Au quotidien, Fabien et ses collègues génèrent par exemple des énoncés d’exercices via la plateforme. « Cela nous permet d’avoir un premier jet, des idées qu’on n’aurait pas forcément eues. » Fabien y voit aussi l’occasion de proposer des exercices adaptés au rythme de chacun. « Si un élève se trompe sur une question en particulier, l’exercice suivant portera sur le thème où il a eu faux. Ainsi, on pourrait avoir des exercices personnalisés tout au long de la séance. »
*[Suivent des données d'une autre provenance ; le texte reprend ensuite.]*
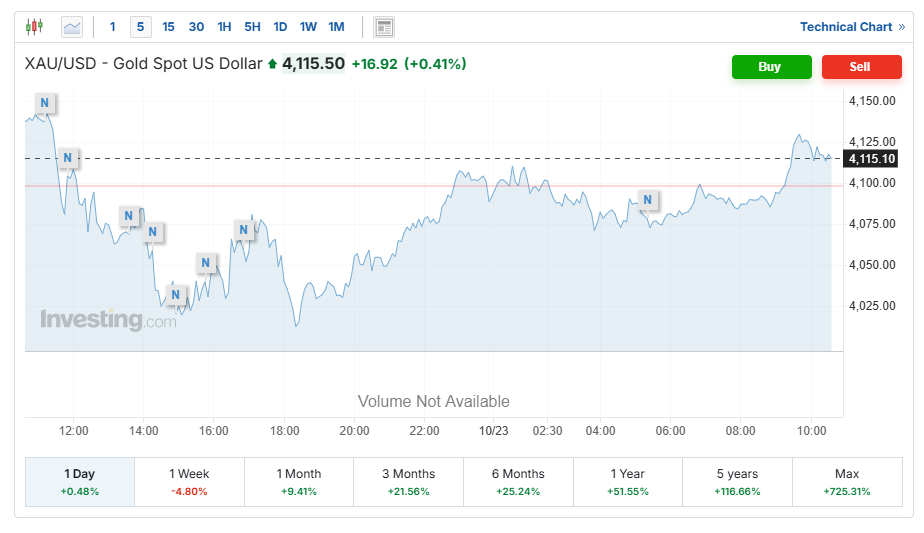
Task: Switch to the candlestick chart type
Action: (35, 27)
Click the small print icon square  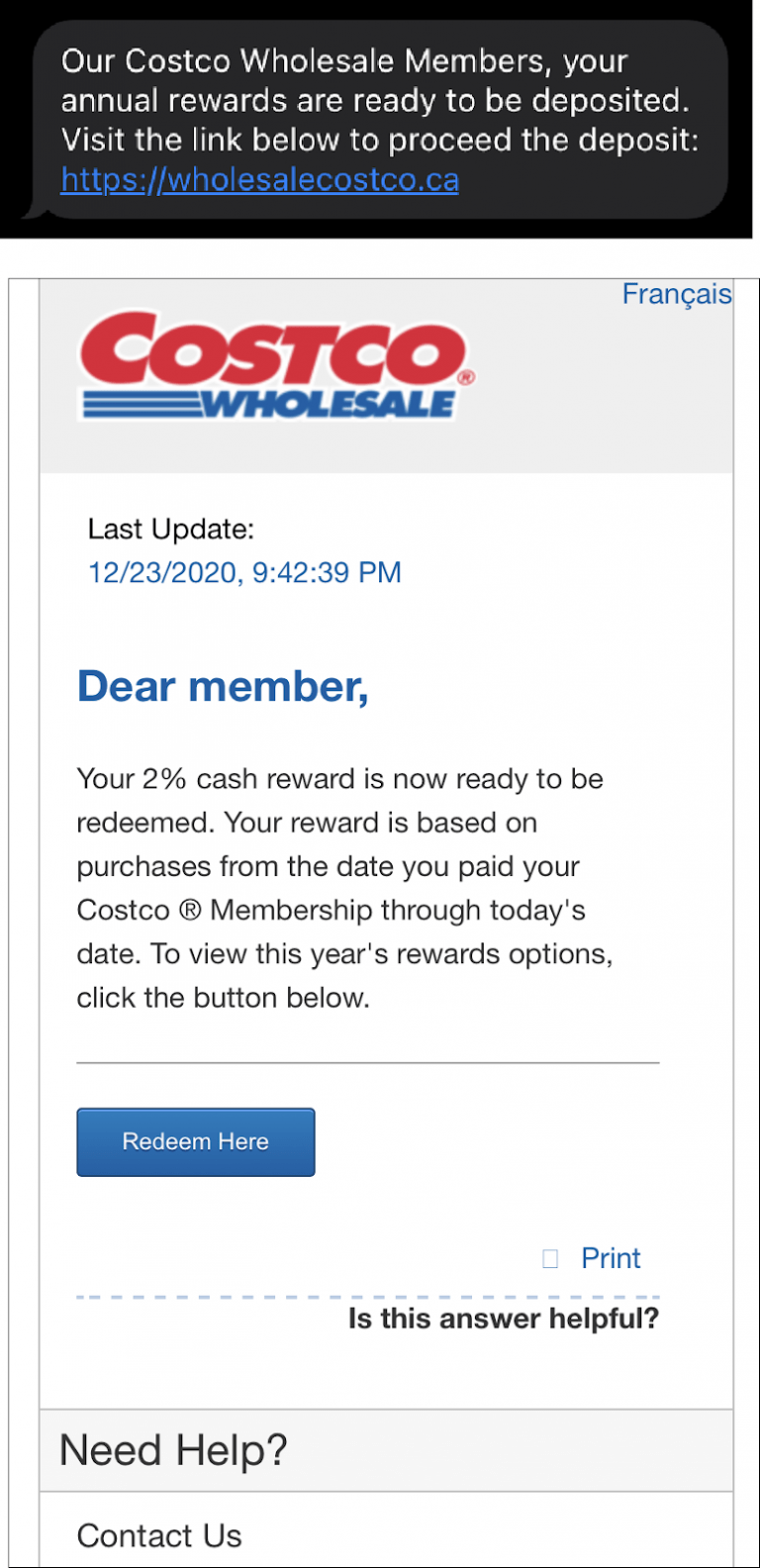pyautogui.click(x=550, y=1258)
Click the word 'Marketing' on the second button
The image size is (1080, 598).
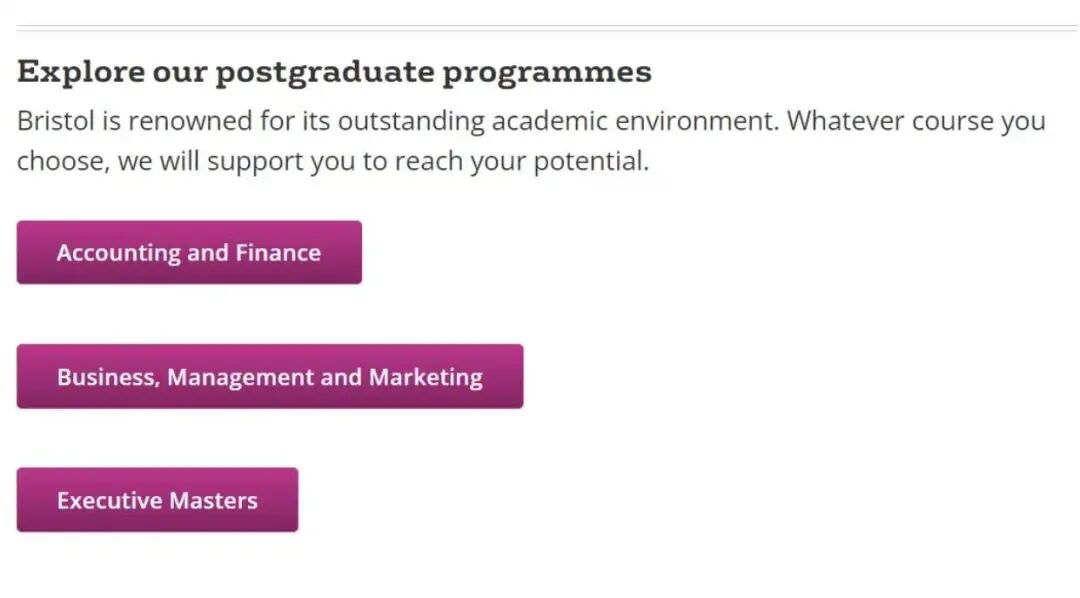pos(426,377)
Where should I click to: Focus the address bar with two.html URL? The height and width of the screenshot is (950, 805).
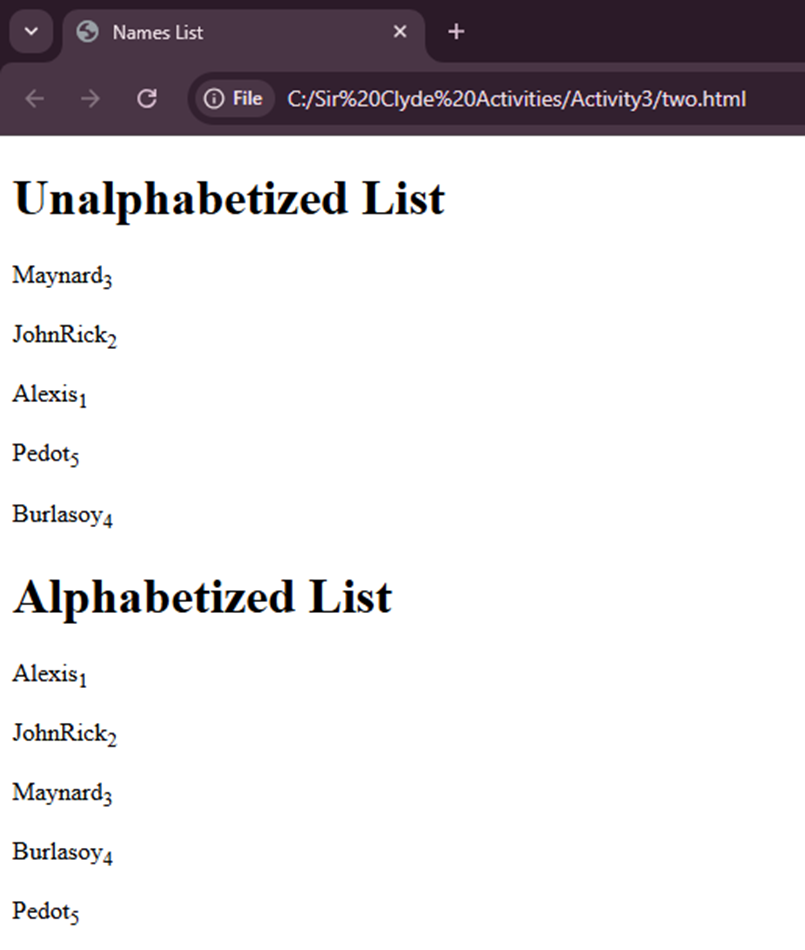coord(515,99)
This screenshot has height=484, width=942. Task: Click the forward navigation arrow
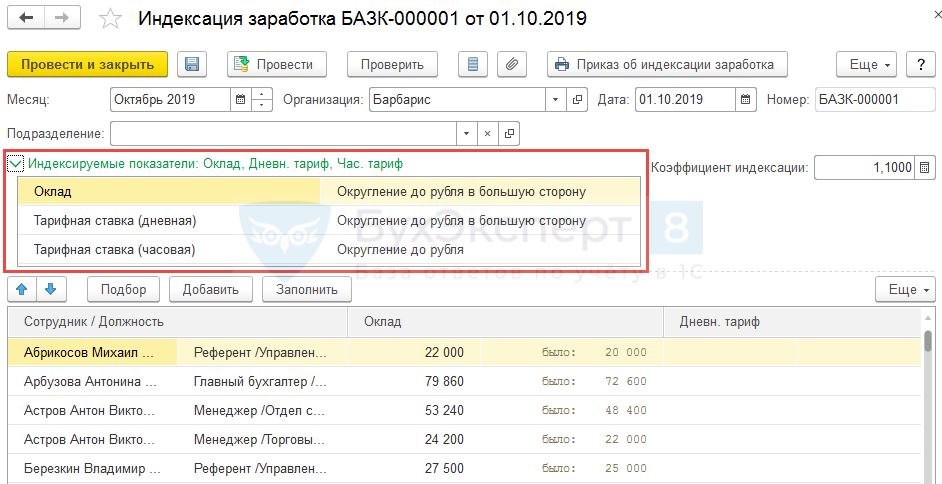(61, 19)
À terme, il envisage même d’entraîner une IA destinée au corps professoral. Marine ne l’entend pas de cette oreille : « j’ai des collègues qui utilisent ChatGPT pour tout ! Quand un élève pose une question, on lui répond ‘attend, on va demander à ChatGPT’. Au final, c’est l’IA qui finit par faire cours ? », s’interroge la jeune femme.

L’IA se démocratise au sein du corps professoral

Il y a encore trois ou quatre mois, Marine était contre l’utilisation de ChatGPT. Finalement, elle ne l’avait jamais vraiment utilisé, reconnaît-elle. « C’est mon compagnon, lui-même enseignant, qui m’a formée. » Si son usage de ChatGPT reste très restreint, l’enseignante sollicite l’IA pour synthétiser ses leçons, obtenir une mise en page plus agréable ou pour l’aider à mettre en place un barème de notation…

Les bulletins scolaires n’échappent pas non plus à l’intelligence artificielle. Au moment d’écrire les appréciations tant redoutées, Marine pèse chacun de ses mots. « Je me sers parfois de ChatGPT pour nuancer mes propos. » Difficile pour l’enseignante d’écrire noir sur blanc qu’un élève est insolent, elle préférera la formule de ChatGPT lui suggérant « qu’il devrait adopter un comportement plus mesuré en classe. » « Ce sont des questions que je pourrais poser à mes collègues en salle des profs, pour qu’ils me donnent leur point de vue. »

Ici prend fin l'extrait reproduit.